Débouchés. Pour la Cogema, la fronde nippone est indiscutablement une mauvaise nouvelle. Car la production de MOX, combustible nucléaire composé d'un mélange d'oxydes de plutonium et d'uranium issu du retraitement des combustibles usés en provenance des centrales nucléaires, représente une bonne part de son activité. Le MOX objet de l'ire japonaise a été fabriqué par la Belgonucléaire - dans le capital de laquelle se trouve la Cogema -, et à partir de plutonium fourni par cette même Cogema.

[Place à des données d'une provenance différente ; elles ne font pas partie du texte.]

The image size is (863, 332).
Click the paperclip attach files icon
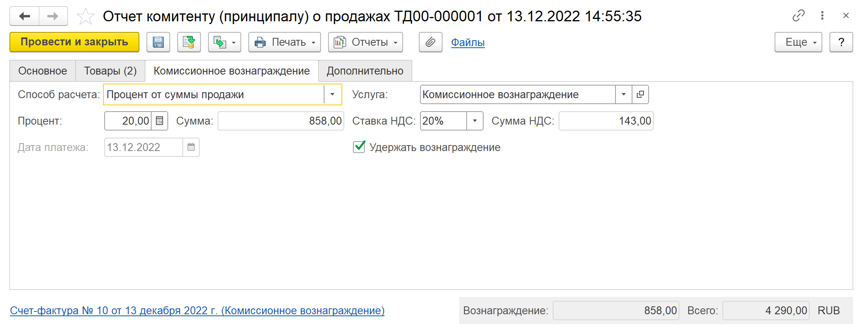430,42
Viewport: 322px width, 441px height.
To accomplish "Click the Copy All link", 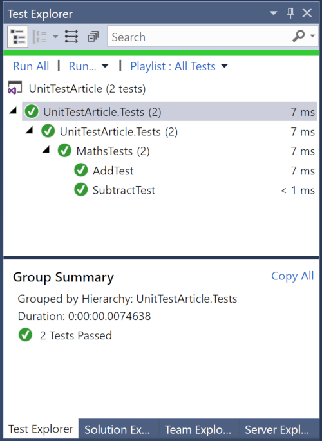I will (x=292, y=276).
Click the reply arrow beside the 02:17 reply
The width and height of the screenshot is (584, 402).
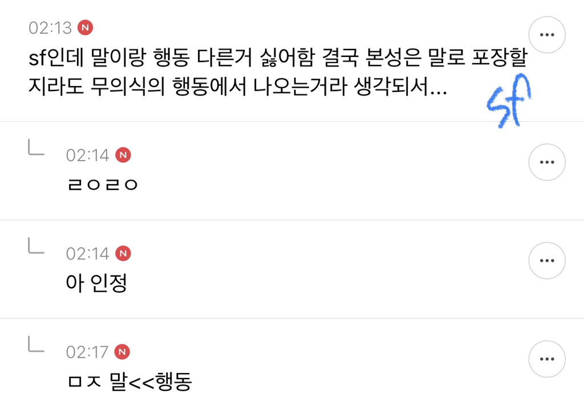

A ce jour, le Japon demeure l'un des derniers pays susceptibles d'acheter du MOX à la France. Lorsque la Cogema s'est lancée dans la production de MOX, dans les années 90, elle comptait le vendre aux six pays équipés de réacteurs pouvant utiliser ce combustible: France (par le truchement d'EDF), Belgique, Pays-Bas, Suisse, Allemagne et Japon. Depuis, ces débouchés se sont successivement fermés. Dans un proche avenir, ne devrait rester que le Japon, baptisé «l'autre pays du nucléaire» par les promoteurs de l'électronucléaire français. Mais si l'opinion publique s'en mêle, le Japon ne risque-t-il pas de réviser ses choix?

D'autant que le MOX souffre d'un grave défaut: il coûte plus cher que les autres combustibles. Client historique de la Cogema, EDF a fait ses comptes, et conclu dans une note interne publiée par Wise-Paris (1) que «l'option retraitement/recyclage se révèle comme extrêmement coûteuse». Une analyse confirmée par les trois spécialistes auxquels Lionel Jospin a confié une mission sur le sujet (2): «L'utilisation par EDF de MOX dans ses réacteurs représente, du point de vue d'un électricien, une augmentation de son coût du kWh, ceci apparaissant comme un obstacle à sa compétitivité, élément de moins en moins supportable dans un marché qui s'ouvre à la concurrence.» EDF est d'ailleurs en train de renégocier les contrats qui la lient à la Cogema.

Bombes. Pour les écologistes, le MOX souffre d'un autre défaut: son usage est problématique en termes de sûreté et de prolifération. Si Greenpeace s'est opposé, le 19 janvier, au départ du Pacific Pintail de Cherbourg pour le Japon, c'est notamment au motif que sa «cargaison à hauts risques renfermait environ 220 kg de plutonium, de quoi fabriquer une vingtaine de bombes atomiques». Que l'avenir de ce combustible soit peut-être compromis réjouit donc les antinucléaires.

Il se trouve, hasard du calendrier, que cette polémique autour du Mox coïncide avec le départ vers l'Allemagne de déchets vitrifiés hautement radioactifs retraités à l'usine de La Hague. Didier Anger, cofondateur du Crilan, et conseiller régional vert de Basse Normandie, estime que ce retour des déchets nucléaires chez leur producteur est plutôt une «bonne nouvelle». Mais il regrette qu'il n'y ait «qu'un ou deux retours prévus en 2001, alors que, pendant la même période, l'Allemagne s'est réservé la possibilité d'envoyer en France une quinzaine de convois de combustibles à retraiter».

(1)www.puinvestigation.org/intronosbulletins.html

(2) «Etude économique prospective de la filière électrique nucléaire», J.-M.Charpin, B. Dessus, R. Pellat, La Documentation française.